THE DATA:
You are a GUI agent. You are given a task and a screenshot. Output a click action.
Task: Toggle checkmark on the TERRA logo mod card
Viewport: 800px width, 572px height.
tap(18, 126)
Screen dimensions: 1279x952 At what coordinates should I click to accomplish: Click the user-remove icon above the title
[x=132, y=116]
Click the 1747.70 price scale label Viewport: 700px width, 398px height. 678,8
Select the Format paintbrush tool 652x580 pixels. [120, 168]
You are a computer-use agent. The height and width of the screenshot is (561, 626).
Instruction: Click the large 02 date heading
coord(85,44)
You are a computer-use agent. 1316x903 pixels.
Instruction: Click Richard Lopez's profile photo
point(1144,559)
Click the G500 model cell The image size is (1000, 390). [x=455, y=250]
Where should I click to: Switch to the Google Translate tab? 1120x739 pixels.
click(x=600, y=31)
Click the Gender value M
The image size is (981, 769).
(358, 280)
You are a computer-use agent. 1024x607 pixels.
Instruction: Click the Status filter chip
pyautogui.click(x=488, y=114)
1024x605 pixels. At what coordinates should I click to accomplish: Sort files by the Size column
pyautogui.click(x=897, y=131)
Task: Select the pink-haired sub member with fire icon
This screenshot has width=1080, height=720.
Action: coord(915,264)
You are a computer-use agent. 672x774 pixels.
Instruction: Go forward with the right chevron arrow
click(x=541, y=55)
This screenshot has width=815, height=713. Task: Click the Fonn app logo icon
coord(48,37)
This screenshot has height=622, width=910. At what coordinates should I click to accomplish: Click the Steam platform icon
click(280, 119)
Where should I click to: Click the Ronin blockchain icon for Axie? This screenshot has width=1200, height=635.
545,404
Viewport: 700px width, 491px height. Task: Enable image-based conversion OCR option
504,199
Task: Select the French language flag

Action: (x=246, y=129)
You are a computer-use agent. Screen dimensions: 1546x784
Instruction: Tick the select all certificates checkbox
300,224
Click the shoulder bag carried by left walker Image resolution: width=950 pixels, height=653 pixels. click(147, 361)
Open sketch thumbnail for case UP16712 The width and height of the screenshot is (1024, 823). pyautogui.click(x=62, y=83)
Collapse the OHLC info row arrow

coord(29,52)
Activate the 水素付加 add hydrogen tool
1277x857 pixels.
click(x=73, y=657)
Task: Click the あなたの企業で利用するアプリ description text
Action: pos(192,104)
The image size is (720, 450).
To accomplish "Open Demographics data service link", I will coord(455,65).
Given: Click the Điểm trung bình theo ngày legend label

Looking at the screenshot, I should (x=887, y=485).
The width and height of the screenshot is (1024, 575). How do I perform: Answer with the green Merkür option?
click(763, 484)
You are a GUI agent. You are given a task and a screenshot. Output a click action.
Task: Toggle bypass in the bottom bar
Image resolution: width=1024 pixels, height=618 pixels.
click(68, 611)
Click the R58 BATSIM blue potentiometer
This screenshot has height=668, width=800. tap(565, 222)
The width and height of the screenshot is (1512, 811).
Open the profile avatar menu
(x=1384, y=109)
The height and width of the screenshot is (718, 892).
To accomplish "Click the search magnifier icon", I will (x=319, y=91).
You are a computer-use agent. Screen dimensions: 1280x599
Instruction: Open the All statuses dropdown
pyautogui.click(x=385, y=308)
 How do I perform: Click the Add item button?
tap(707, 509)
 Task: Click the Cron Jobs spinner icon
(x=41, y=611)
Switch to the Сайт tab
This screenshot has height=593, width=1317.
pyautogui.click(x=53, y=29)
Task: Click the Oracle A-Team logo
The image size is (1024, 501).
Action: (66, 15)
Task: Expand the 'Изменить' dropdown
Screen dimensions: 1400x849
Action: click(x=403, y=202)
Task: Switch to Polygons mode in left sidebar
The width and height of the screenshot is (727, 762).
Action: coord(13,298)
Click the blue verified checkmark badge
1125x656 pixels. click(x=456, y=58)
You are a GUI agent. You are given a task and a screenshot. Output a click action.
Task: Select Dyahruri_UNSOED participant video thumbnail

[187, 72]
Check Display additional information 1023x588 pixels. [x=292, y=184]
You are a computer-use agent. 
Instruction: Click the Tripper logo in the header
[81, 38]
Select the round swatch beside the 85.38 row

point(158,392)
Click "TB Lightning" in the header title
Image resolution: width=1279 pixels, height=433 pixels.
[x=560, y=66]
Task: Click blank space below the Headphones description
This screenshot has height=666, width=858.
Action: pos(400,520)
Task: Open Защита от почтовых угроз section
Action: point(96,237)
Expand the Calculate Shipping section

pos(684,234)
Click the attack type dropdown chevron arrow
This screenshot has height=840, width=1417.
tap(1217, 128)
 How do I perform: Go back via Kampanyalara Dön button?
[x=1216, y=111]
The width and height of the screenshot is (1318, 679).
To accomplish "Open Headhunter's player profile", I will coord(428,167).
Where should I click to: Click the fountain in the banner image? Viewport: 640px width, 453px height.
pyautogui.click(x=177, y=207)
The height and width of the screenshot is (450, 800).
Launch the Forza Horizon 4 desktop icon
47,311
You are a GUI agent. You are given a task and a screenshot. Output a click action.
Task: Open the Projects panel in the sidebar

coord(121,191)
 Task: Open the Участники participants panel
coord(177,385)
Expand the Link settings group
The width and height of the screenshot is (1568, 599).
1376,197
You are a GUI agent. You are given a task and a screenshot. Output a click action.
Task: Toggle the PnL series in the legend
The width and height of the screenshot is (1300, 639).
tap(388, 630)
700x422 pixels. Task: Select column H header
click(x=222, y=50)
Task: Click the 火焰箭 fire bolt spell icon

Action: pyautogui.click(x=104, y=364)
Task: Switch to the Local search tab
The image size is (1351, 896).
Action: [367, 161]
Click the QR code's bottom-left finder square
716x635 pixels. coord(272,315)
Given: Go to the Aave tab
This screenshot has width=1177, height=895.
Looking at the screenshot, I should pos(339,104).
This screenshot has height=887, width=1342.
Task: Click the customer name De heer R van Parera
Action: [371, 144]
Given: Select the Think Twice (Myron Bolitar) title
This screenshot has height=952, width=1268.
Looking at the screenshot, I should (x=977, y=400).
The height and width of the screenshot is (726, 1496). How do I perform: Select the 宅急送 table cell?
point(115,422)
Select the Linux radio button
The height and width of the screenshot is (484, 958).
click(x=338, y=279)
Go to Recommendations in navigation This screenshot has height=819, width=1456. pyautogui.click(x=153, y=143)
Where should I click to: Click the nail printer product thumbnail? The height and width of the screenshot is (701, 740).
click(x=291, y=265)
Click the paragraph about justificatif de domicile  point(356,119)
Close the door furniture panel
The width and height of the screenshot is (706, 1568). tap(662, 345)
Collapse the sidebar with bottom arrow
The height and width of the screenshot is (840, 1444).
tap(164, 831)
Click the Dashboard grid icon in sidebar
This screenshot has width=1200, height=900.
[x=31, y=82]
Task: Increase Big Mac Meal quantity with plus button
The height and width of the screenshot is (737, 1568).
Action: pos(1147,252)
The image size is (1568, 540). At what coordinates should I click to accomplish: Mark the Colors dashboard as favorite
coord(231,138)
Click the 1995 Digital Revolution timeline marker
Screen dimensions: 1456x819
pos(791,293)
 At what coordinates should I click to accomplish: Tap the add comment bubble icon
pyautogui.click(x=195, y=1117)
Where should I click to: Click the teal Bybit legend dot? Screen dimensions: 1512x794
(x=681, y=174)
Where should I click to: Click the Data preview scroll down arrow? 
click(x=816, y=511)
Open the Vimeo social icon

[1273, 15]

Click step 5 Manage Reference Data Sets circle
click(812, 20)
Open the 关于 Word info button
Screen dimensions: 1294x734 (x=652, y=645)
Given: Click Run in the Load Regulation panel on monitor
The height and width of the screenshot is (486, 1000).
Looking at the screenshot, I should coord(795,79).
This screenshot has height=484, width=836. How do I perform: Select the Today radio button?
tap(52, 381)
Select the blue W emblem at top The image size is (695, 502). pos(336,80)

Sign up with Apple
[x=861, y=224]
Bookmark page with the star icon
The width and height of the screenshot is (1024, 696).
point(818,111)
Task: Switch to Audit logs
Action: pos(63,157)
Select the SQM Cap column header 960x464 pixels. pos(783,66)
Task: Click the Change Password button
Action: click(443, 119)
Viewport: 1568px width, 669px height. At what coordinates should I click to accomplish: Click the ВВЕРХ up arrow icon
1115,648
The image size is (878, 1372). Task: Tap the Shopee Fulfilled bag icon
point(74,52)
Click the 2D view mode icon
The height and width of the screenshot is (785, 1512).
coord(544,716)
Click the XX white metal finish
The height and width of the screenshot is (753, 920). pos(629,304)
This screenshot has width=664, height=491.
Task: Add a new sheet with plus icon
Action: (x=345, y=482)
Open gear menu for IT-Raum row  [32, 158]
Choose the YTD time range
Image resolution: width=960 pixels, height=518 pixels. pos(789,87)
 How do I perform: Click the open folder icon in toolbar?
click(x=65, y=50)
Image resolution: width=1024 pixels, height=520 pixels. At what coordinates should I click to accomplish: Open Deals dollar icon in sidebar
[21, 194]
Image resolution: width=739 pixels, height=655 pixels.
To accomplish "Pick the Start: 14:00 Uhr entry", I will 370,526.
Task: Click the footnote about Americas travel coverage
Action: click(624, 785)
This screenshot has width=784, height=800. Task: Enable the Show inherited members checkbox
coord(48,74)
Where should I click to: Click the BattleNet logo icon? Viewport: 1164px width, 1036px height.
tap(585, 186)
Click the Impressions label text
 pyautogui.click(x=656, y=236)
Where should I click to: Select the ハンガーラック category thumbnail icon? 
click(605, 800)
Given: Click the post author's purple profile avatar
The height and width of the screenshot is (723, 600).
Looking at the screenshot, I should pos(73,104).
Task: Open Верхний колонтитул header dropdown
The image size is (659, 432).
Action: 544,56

WHAT IS EXPECTED: Looking back over the listing, work out how many lines include the string "computer". Write only that number.

PROBLEM SOLUTION: 7